Simon Wiesenthal s"l:
Eine einzigartige moralische Instanz
Kommentar von Claudia Brunner, Ha'aretz, 23.09.2005
Übersetzung Daniela Marcus
Das Schweigen der Familie und die Ängste hatten mich
geärgert. Bücher und Artikel über Alois Brunner konnten mir nicht mehr
erzählen als ich nicht bereits aus Nachforschungen wusste. Und doch konnte
ich noch nicht die gesamte Bedeutung dessen aufnehmen, dass ich mit einem
engen Mitglied des Eichmann-Mitarbeiterstabs verwandt war.
Nachdem ich realisiert hatte, dass ich diesen Zweig meiner
Familie nicht einfach abhaken konnte, sondern irgendwie damit umzugehen
hatte, entschied ich mich im Jahr 1999 dazu, denjenigen Mann zu
kontaktieren, den Österreicher gemeinhin als "Nazijäger" bezeichneten.
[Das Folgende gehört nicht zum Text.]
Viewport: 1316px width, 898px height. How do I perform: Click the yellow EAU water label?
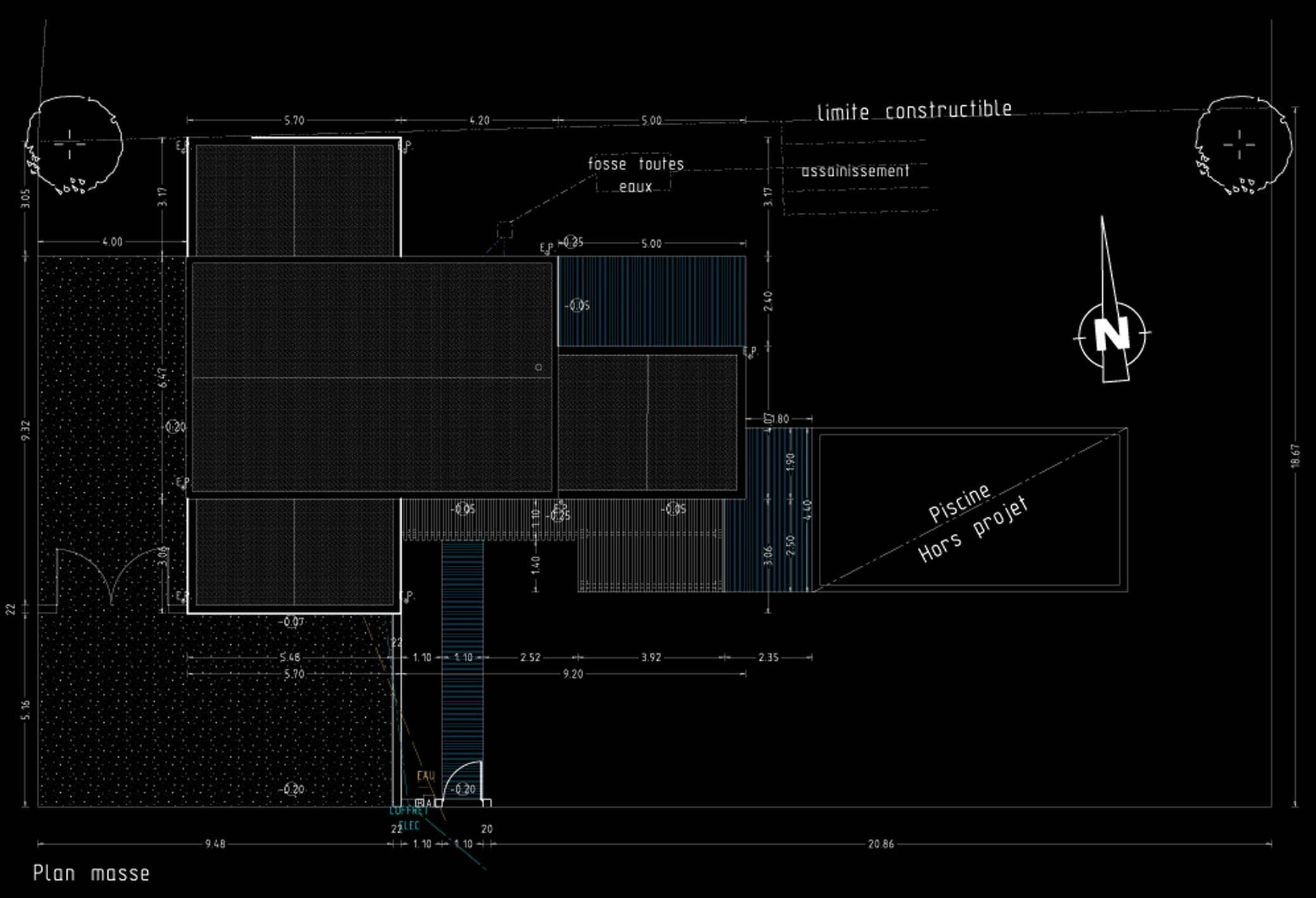click(425, 776)
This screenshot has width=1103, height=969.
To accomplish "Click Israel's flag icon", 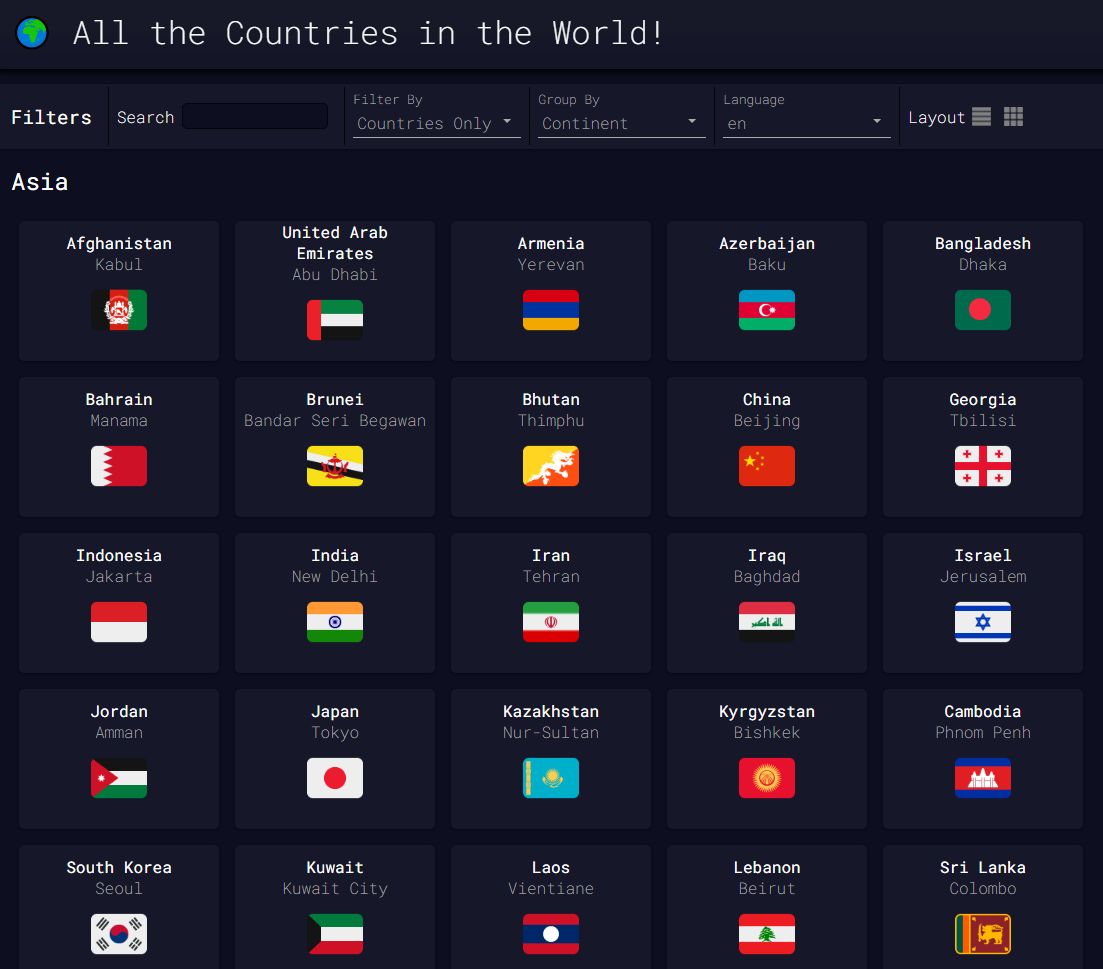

Dieser Ausdruck erschien mir schon immer nicht nur unangemessen, sondern
auch unverschämt. Wenn Simon Wiesenthal über Jahrzehnte hinweg
Naziverbrecher "gejagt" hätte, würde das nicht andeuten, dass er in einer
Position war, in der er den Naziverbrechern Schaden zufügte? Und wäre das
nicht eine höchst zynische Umkehrung der Tatsachen? Wenn ja, würde das nicht
der Stimmung vieler Österreicher bezüglich ihrer eigenen Verwicklung in die
Shoah nachkommen?
Simon Wiesenthal war überrascht, meinen Namen am Telefon zu
hören. Doch er hieß mich in seinem Wiener Büro angemessen und freundlich
willkommen. Ich hatte keine Vorstellung davon, wie ein "Nazijäger"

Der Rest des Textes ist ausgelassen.